/QGforQA

Primary LanguagePythonMIT LicenseMIT

QGforQA (EMNLP 2019)

This repository contains source code for the systems described in:

Addressing Semantic Drift in Question Generation for Semi-Supervised Question Answering

Modules

ELMo-QG, BiDAF-QA, ELMo-QPC

BERT-QG, BERT-QA, BERT-QPC (Code is coming soon...)

Dependencies

Python

The code requires Python 3. Some basic python dependencies are specified in "requirement.txt".
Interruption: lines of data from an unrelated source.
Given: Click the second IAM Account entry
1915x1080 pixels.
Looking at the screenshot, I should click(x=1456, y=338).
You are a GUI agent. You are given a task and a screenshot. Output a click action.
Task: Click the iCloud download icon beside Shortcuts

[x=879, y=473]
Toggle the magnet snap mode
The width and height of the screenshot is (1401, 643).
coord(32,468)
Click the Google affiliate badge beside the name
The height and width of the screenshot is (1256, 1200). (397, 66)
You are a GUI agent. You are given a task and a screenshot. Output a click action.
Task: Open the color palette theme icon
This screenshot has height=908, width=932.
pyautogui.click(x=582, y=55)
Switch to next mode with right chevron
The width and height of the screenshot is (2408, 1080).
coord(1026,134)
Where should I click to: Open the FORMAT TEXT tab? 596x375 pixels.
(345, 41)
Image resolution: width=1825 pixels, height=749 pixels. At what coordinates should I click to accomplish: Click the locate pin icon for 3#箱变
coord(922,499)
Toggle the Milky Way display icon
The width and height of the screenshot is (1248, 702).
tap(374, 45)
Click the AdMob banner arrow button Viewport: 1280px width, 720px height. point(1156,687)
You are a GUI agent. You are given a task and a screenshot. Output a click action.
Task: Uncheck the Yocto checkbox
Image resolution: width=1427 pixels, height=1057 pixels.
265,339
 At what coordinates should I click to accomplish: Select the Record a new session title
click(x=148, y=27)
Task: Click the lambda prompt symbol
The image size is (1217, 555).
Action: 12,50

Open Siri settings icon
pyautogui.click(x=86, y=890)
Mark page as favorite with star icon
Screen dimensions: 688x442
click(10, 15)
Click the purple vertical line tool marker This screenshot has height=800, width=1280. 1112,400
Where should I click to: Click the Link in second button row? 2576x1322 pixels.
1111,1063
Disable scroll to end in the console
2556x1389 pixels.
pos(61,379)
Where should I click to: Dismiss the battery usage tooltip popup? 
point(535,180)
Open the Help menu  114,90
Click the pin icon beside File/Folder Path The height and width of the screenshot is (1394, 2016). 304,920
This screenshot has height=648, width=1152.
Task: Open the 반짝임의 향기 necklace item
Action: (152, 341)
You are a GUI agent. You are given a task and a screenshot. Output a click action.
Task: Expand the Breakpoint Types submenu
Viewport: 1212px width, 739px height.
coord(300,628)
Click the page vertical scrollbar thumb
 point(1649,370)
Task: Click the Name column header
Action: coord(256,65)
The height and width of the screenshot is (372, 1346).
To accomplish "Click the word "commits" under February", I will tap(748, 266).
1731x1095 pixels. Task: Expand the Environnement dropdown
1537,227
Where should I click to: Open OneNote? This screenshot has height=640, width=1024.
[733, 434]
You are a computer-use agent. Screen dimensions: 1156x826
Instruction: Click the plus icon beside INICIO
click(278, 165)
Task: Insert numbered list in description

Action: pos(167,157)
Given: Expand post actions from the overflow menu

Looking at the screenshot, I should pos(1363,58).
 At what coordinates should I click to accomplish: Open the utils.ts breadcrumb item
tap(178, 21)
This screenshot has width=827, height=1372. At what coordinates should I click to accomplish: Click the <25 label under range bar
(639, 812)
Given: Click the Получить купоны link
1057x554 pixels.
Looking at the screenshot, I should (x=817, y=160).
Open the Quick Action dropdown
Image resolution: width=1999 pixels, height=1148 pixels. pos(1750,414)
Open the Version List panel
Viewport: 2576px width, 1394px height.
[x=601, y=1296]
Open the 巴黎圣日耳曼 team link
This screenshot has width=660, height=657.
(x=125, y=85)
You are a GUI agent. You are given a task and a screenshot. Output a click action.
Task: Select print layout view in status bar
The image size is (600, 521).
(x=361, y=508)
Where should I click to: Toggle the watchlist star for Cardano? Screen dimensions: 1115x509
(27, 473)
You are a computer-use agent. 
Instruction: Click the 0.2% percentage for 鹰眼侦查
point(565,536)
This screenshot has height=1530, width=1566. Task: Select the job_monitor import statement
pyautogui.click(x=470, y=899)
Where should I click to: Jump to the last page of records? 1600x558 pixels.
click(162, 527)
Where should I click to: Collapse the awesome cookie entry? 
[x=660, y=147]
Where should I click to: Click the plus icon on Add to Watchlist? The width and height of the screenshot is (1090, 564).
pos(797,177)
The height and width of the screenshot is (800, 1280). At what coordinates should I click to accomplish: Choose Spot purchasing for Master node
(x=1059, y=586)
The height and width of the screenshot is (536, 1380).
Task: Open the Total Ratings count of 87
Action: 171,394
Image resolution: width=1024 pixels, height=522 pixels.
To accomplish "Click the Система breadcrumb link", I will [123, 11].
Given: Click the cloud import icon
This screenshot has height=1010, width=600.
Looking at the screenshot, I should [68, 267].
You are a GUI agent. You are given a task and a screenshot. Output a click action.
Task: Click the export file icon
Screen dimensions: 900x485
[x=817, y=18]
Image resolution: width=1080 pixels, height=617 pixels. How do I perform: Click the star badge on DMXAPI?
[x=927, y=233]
pip install -r requirements.txt

By the way, a Python 3 virtual environment could be set up and run with:

virtualenv name_of_environment -p python3
source name_of_environment/bin/activate

Standford CoreNLP

Setup Standford CoreNLP environment by running the following commands:

mkdir LIB/corenlp
cd LIB/corenlp; wget http://nlp.stanford.edu/software/stanford-corenlp-full-2018-10-05.zip; unzip stanford-corenlp-full-2018-10-05.zip
export CORENLP_HOME=$PWD/stanford-corenlp-full-2018-10-05

GloVe

Download GloVe word embeddings:

mkdir LIB/glove
cd LIB/glove; wget http://nlp.stanford.edu/data/glove.840B.300d.zip; unzip glove.840B.300d.zip

ELMo

Download ELMo:

mkdir LIB/elmo
cd LIB/elmo
wget https://s3-us-west-2.amazonaws.com/allennlp/models/elmo/2x4096_512_2048cnn_2xhighway_5.5B/elmo_2x4096_512_2048cnn_2xhighway_5.5B_weights.hdf5
wget https://s3-us-west-2.amazonaws.com/allennlp/models/elmo/2x4096_512_2048cnn_2xhighway_5.5B/elmo_2x4096_512_2048cnn_2xhighway_5.5B_options.json

Setup ELMo environment:

git clone https://github.com/allenai/bilm-tf.git
cd bilm-tf; python setup.py install

BERT

Download BERT:

cd LIB/bert
wget https://storage.googleapis.com/bert_models/2018_10_18/uncased_L-12_H-768_A-12.zip
unzip uncased_L-12_H-768_A-12.zip

SQuADv1.1

Download SQuADv1.1 dataset:

mkdir LIB/squad
cd LIB/squad
wget https://rajpurkar.github.io/SQuAD-explorer/dataset/train-v1.1.json
wget https://rajpurkar.github.io/SQuAD-explorer/dataset/dev-v1.1.json

Download the article title list of SQuAD QG test set:

wget https://raw.githubusercontent.com/xinyadu/nqg/master/data/doclist-test.txt

QQP

Download QQP dataset:

python LIB/download.py